Friday, January 25, 2019

Weekly Update 1/25/19

We continued our study of forces and motion this week with a new set of catapult experiments. Students worked through the steps of the scientific method to determine whether a cotton ball or a ping pong ball would travel farther when launched from a catapult. The class first participated in a "fish bowl" where volunteers came into the center to use the given supplies to design a catapult. After watching the volunteers, partners split off to either mimic or recreate their own designs. Once each team had their catapults constructed, they did several trials and recorded their results. They had some great ideas about why the ping pong ball seemed to go farther most of the time. It was great to see them apply what they have learned about forces and motion. Later in the week, they had some fun redesigning their catapults and trying to hit a bulls-eye target on the board!
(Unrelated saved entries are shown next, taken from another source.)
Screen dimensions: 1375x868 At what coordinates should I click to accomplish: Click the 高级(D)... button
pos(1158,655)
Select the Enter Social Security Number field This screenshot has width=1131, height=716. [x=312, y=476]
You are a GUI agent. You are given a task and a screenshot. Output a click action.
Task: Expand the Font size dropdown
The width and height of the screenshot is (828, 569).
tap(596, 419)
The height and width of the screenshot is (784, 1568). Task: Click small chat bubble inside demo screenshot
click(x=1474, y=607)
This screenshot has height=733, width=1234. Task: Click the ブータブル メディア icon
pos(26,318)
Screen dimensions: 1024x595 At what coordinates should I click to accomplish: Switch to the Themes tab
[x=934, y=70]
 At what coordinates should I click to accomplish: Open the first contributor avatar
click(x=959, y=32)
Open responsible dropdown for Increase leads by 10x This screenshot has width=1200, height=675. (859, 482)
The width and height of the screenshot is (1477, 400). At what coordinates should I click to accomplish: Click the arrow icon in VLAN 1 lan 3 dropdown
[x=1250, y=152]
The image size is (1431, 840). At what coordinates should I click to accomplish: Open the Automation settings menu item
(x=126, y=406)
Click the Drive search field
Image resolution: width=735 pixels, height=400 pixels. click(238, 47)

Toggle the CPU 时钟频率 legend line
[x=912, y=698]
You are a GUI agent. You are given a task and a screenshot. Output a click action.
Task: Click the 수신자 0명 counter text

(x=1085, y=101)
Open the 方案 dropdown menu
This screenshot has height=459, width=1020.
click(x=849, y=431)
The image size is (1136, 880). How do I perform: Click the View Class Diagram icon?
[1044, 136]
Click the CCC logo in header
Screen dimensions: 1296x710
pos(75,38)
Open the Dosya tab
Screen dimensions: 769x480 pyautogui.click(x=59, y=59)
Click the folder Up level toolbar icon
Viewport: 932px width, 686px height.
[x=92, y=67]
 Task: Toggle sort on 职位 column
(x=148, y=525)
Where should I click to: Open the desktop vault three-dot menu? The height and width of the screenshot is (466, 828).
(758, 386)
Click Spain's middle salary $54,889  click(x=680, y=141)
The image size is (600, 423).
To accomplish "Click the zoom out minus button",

In math this week, students practiced regrouping with subtraction in both the tens and hundreds place. We will continue to work on subtraction skills next week with lessons 7-9. We also added STEM bins to our math centers this week. Each week the kids will have a different engineering challenge. This week, they were tasked to build a house using the STEM bin material of their choice. Materials included Legos, toothpicks and Play-Doh, base ten blocks, index cards and tape, and more. Each child's house looked unique, and the students were very creative in their thinking.














Our study of characters in reading this week focused on characters' feelings and how those feelings can change frequently throughout a story. The children also are practicing reading with more expression when they read dialogue in order to convey the emotions of each character. They learned that authors use many other words than "said" to help us know how a character should sound as they are speaking.

Many students are getting close to finishing up their first round of informational books. Students worked on writing conclusions and added "About the Author" pages to the ends of their books. Writing partners worked to help each other peer edit their work.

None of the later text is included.